Der Verantwortliche muss ein Verfahren in der Gesellschaft implementieren, das gewährleistet, dass im Fall der Verletzung der persönlichen Daten (z.B. im Fall des Datenverlustes) der Verantwortliche innerhalb von 72 Stunden nach einer Verletzung die entsprechende Aufsichtsbehörde zum Datenschutz informiert.
 

Fazit

Die Ausführungen zeigen, dass die DSGVO einen wesentlichen Einfluss auf die ukrainischen Gesellschaften, die personenbezogene Daten von Kunden in der EU verarbeiten, ausüben kann. Daher sollten ukrainische Unternehmen vor dem Inkrafttreten der DSGVO am 25. Mai 2018 in erster Linie klären, ob sie unter die DSGVO fallen, das bedeutet bspw. prüfen, welche Kategorien der Daten die Gesellschaft verarbeitet und, ob sie personenbezogene Daten natürlicher Personen in der EU beim Angebot von Waren, Dienstleistungen oder bei der Beobachtung ihres Verhaltens verarbeitet.
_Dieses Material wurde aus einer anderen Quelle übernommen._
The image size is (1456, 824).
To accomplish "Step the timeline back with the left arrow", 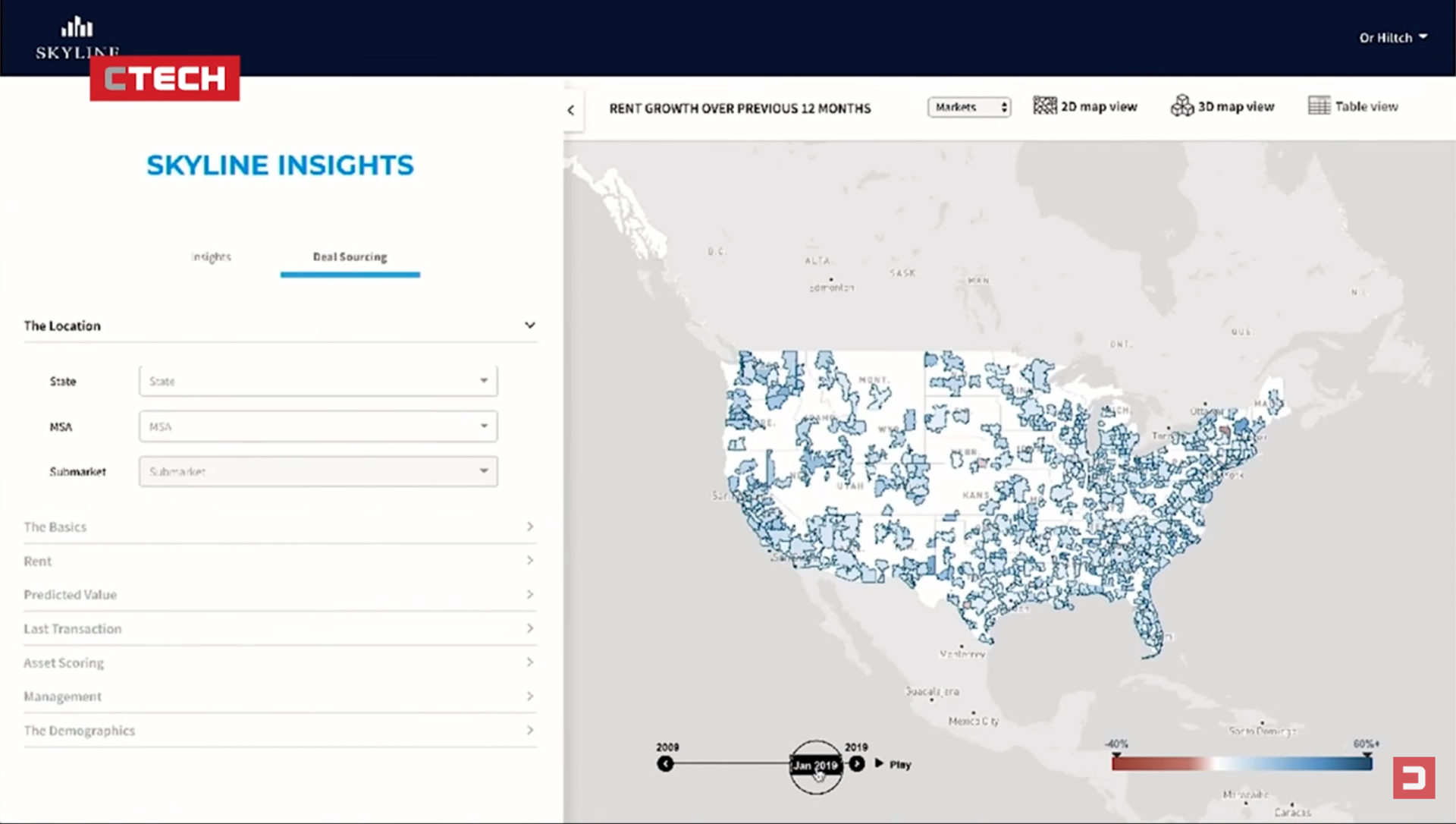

Im Fall einer bejahenden Antwort sollte die Verarbeitung personenbezogener Daten in Übereinstimmung mit der DSGVO gebracht werden – insbesondere gegebenenfalls ein Vertreter in der EU sowie ein Datenschutzbeauftragter benannt, interne Datenschutzvorschriften der Gesellschaft erarbeitet oder angepasst und das Verfahren für die Verarbeitung personenbezogener Daten in der Gesellschaft zum Zwecke der Einhaltung der DSGVO aktualisiert werden.